The decrease in the BBB permeability and cerebral edema in encephalopathy were the other effects of curcumin in this study as curcumin’s protective effects were apparent in histopathological observations. In confirming these effects, Qi et al. (2017) showed that curcumin decreases BBB permeability and brain edema in the face of chronic hydrocephalus after intraventricular hemorrhage (IVH) via maintaining the overall structure of the BBB (40). Several reports have shown the critical role of curcumin in improving permeability and reducing initial neuronal damage in ischemic attacks (41) and intracranial hemorrhage (42).

It has also been found that use of curcumin after subarachnoid hemorrhage decreased brain water content, BBB damage, and neurological problems (43). A different study showed that curcumin reduced cerebral edema and improved BBB disorder in rats after subarachnoid hemorrhage. This process is due to a decrease in the expression of VEGF and MMP9 and the increased expression of claudin, occludin, and ZO-1 (44).

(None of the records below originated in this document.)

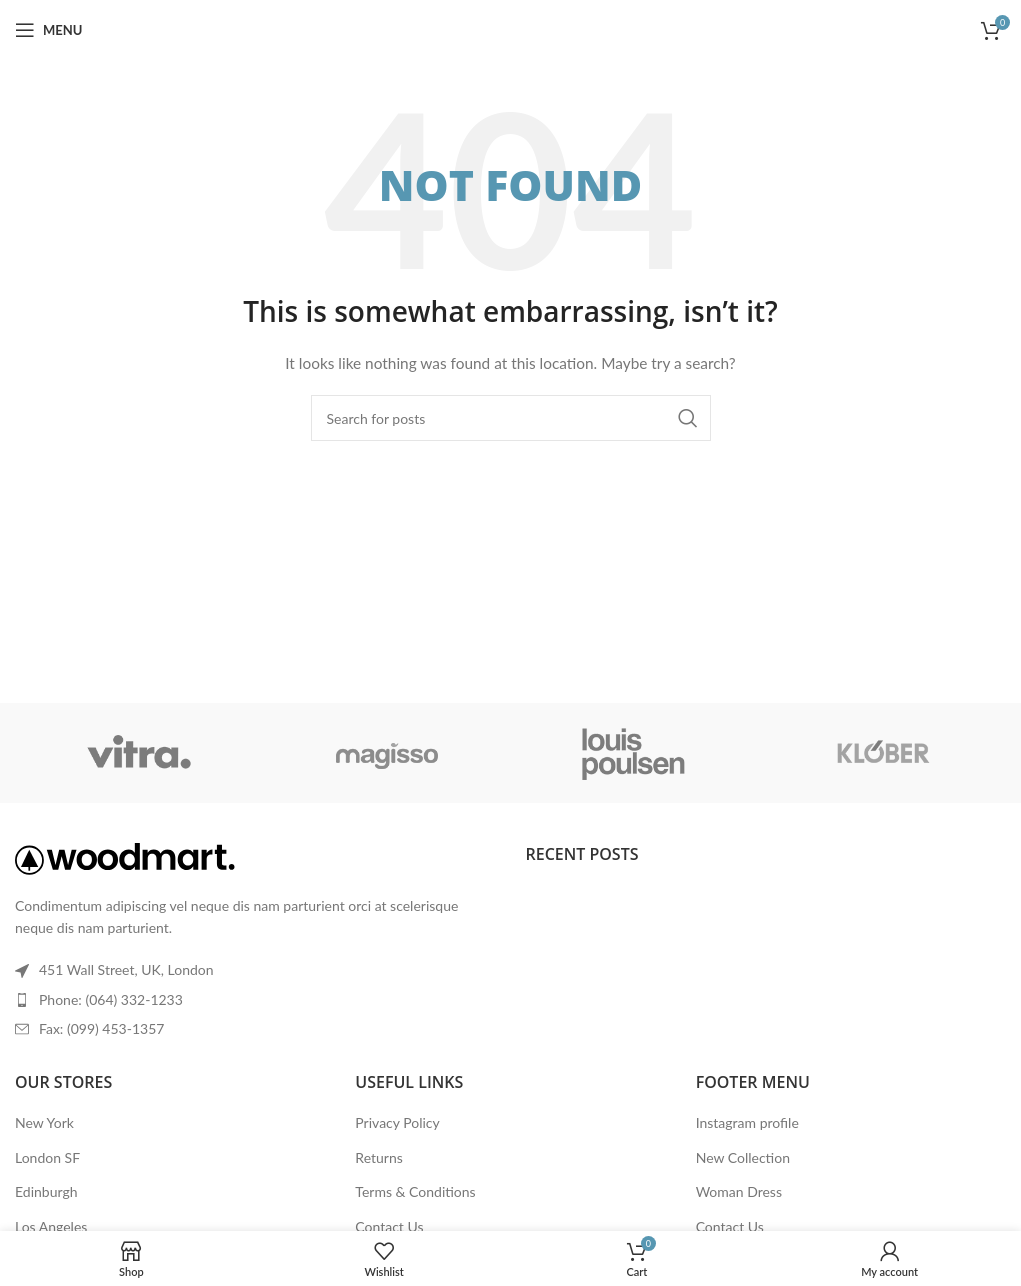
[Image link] (125, 856)
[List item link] (255, 1000)
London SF (47, 1157)
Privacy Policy (397, 1122)
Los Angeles (51, 1226)
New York (44, 1122)
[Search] (511, 418)
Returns (378, 1157)
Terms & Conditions (415, 1191)
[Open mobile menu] (48, 30)
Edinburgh (46, 1191)
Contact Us (389, 1226)
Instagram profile (747, 1122)
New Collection (743, 1157)
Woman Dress (739, 1191)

Another study showed that curcumin could decrease the expression of AQP4 levels in the brain and reduce brain edema (45). However, in this study that evaluated the protective effect of curcumin on encephalopathy caused by intrahepatic and extrahepatic damage in male rats, the presented parameters are insufficient. This is one of the limitations of the present study. It is recommended that further research focus on assessing anti-inflammatory and antiapoptotic evaluations after encephalopathy.

Conclusion

The findings of this study suggest that curcumin has protective effects on encephalopathy caused by extrahepatic and intrahepatic damages. Considering the protective effects of curcumin on HE, it is recommended to investigate its action mechanism in future studies by examining its anti-inflammatory and anti-oxidant effects.